Research News

Bacterial phospholipid biosynthesis. - Structure and mechanism of an integral membrane glycerol 3-phosphate acyltransferase

Source: Time: 2018-03-02

The emerging multi-drug resistant bacteria, commonly referred to as superbugs, claim the lives of hundreds of thousands of individuals each year, highlighting the urgent need for new and improved antibiotics. Structural insights into the mechanism of action of essential enzymes unique to bacteria provide a rational basis for novel therapeutics design and discovery. 

The membrane-integral glycerol 3-phosphate acyltransferase (GPAT), PlsY, catalyses the committed step in phospholipid biosynthesis by acylating glycerol 3-phosphate to form lysophosphatidic acid. It has no eukaryotic homologs and is essential in most Gram-positive bacteria such as multi-drug resistant Enterococcus faecium and Streptococcus pneumoniae, identified by the World Health Organization as the most threatening of human pathogens. What sets PlsY apart is that it uses the highly unusual acyl phosphate, as its acyl donor. This is in contrast to other GPATs which employ acyl-carrier protein and acyl-CoA as donors. Taking advantage of this unique feature, previous studies have identified several acyl phosphate analogous as potential PlsY-inhibiting antimicrobials. Such drug discovery efforts would benefit greatly from high resolution structures for rational drug design, as well as convenient enzymatic assays.

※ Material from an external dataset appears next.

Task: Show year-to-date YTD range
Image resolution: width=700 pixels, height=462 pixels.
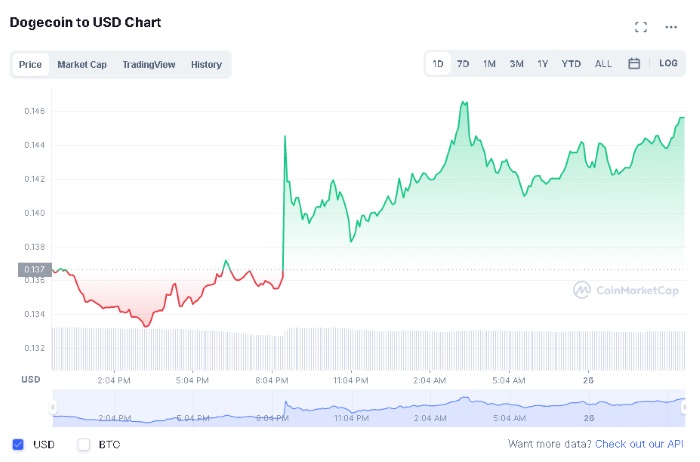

In a recent Nature communications issue (https://www.nature.com/articles/s41467-017-01821-9), a research team led by Dr. Dianfan Li, a principle investigator in Shanghai Institute of Biochemistry & Cell Biology, Chinese Academy of Sciences, report the X-ray structure of the PlsY from Aquifex aeolicus at an atomic (1.48 Å) resolution using crystals growing in a lipid bilayer environment termed the lipid cubic phase. The structure revealed an unreported fold with a surprising seven transmembrane helices, as opposed to a reported five transmembrane helices model. Despite that it is generally challenging to obtain Michaelis-Menten complex structures due to the transit nature of enzyme-substrate interactions, we have solved four additional structures of PlsY in complex with its two substrates and products. Together with mutagenesis data, this palette of five structures forms the basis of a completely different acylation mechanism that is of the ‘substrate assisted catalysis’ type, differentiating PlsY with other acyltransferases that employ a critical ‘aspartate-histidine’ dyad for catalysis. In  addition to informing the catalytic mechanism of PlsY, the reported structures suggest routes by which the substrates enter and the products exit the active site. They also help explain why the lipid product, lysophosphatidic acid, is such a potent inhibitor of the enzyme. 

The crystals used for structure determination were grown in the lipid cubic phase. With a view to demonstrating the functional relevance of these structures, it was important to show that PlsY was enzymatically active in the cubic phase, a somewhat unusual membrane mimetic. Accordingly, a coupled assay was developed wherein the phosphate-releasing activity of PlsY reconstituted in the cubic mesophase was quantified using a fluorescently labelled inorganic phosphate-biosensor. Compared to the existing PlsY activity assay that uses 14C-labelled glycerol 3-phosphate, this new assay is continuous, does not use radioisotopes, and can be performed in a 96-well format for high throughput screening. The latter is critically important for drug discovery applications. The method should prove generally applicable for a range of phosphate generating membrane enzymes. 

The structures also showed that PlsY’s active site is relatively inflexible, a particularly attractive feature for in silico drug screening applications. In addition, sequence analysis showed that the active site is highly conserved between different species. Thus, the structure should provide a useful template to generate reliable homology model for virtual screening of small molecules as inhibitors; and the biochemical assay should provide guidance for further iterative structure-based inhibitor design, which may ultimately contribute to antibiotic discovery.